Residents of Kinjia village, around 40km (25 miles) from Jharkhand state capital Ranchi, dragged the women out of their homes and attacked them with sticks and iron rods on Saturday, said Arun Kumar Singh, a deputy inspector-general of police in Ranchi.
The attackers blamed the women for several accidents and misfortunes suffered by villagers, including the death of an infant in Kinjia earlier in the week, Singh said.
Jharkhand police spokesman S.N. Pradhan said the villagers also used stones and knives after blaming the five women for bringing illness, poor crops and bad luck on the village through witchcraft.
'It looks like the village held a grudge against these women for a very long time, holding them responsible for... various misfortunes,' Pradhan told AFP.
'The whole village is ganging up against the police now saying they all killed the women,' he said, adding that an investigation was underway.
Police have so far arrested around 50 people involved in the attack, mostly aged between 45 and 50. A large number of police officers have been deployed in the village to prevent any outbreak of violence.
Jharkhand's top elected official, Chief Minister Raghubar Das, condemned the incident. 'In the age of knowledge, this incident is sorrowful.

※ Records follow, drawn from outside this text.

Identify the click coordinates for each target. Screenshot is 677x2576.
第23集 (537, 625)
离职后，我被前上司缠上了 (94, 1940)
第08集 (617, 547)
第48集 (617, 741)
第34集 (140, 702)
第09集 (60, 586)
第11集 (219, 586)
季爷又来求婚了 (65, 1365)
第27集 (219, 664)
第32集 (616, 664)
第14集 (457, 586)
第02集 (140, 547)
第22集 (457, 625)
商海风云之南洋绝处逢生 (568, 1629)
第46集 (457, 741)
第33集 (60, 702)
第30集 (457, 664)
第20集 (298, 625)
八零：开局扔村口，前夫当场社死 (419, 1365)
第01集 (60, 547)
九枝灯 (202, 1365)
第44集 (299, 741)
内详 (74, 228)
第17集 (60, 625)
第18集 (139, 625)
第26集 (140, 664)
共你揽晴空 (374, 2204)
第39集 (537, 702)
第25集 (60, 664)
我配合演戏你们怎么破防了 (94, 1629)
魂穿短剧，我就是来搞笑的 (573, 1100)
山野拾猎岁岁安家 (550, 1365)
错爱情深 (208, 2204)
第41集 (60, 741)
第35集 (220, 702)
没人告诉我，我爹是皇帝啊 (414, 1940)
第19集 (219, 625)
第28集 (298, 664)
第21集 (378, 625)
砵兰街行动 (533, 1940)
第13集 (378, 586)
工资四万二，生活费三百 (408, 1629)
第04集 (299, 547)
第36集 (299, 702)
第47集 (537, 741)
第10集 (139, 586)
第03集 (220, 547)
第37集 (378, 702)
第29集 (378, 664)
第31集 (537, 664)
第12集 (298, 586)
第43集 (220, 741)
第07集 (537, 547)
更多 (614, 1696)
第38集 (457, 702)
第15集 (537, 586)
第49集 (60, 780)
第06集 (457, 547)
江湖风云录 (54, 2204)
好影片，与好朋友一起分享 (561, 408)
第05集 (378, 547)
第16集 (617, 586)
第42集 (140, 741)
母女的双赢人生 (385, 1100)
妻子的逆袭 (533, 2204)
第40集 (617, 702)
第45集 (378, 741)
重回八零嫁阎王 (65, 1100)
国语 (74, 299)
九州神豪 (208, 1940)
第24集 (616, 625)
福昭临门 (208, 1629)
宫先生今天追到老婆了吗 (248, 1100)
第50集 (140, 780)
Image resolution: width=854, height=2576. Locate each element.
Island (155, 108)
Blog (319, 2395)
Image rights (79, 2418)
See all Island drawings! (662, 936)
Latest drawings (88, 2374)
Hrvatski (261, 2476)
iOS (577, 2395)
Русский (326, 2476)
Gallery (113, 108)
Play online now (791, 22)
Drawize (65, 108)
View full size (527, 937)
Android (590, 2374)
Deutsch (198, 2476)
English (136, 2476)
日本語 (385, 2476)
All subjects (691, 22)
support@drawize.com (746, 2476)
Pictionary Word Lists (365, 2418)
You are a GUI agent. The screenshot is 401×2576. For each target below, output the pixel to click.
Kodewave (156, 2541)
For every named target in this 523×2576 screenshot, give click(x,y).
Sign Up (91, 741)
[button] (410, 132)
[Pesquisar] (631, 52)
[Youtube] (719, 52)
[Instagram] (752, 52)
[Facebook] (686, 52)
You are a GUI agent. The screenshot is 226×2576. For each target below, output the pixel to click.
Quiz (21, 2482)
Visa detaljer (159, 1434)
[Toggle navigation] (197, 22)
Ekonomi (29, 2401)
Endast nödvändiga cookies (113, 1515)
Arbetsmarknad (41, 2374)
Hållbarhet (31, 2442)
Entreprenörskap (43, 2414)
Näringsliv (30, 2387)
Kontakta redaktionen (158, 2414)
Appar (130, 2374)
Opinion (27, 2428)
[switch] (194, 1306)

Society should ponder over it,' he said in a statement.
Belief in witchcraft and the occult remains widespread in some impoverished and remote areas in India, where women are sometimes accused of being witches to settle disputes or grievances.
In some cases women are stripped naked as punishment, burnt alive or driven from their homes and killed.
Last month, machete-wielding villagers in the northeastern state of Assam dismembered and beheaded a 63-year-old woman after accusing her of being a witch and casting evil spells on her village.
According to India's National Crime Records Bureau, around 2,100 people, mostly women, were killed between 2000 and 2012 on suspicions of practising witchcraft.
Jharkhand accounted for 54 of 160 'witch hunt' murders in 2013, government data showed.
Some Indian states including Jharkhand have introduced special laws to try to curb crimes against people accused of witchcraft.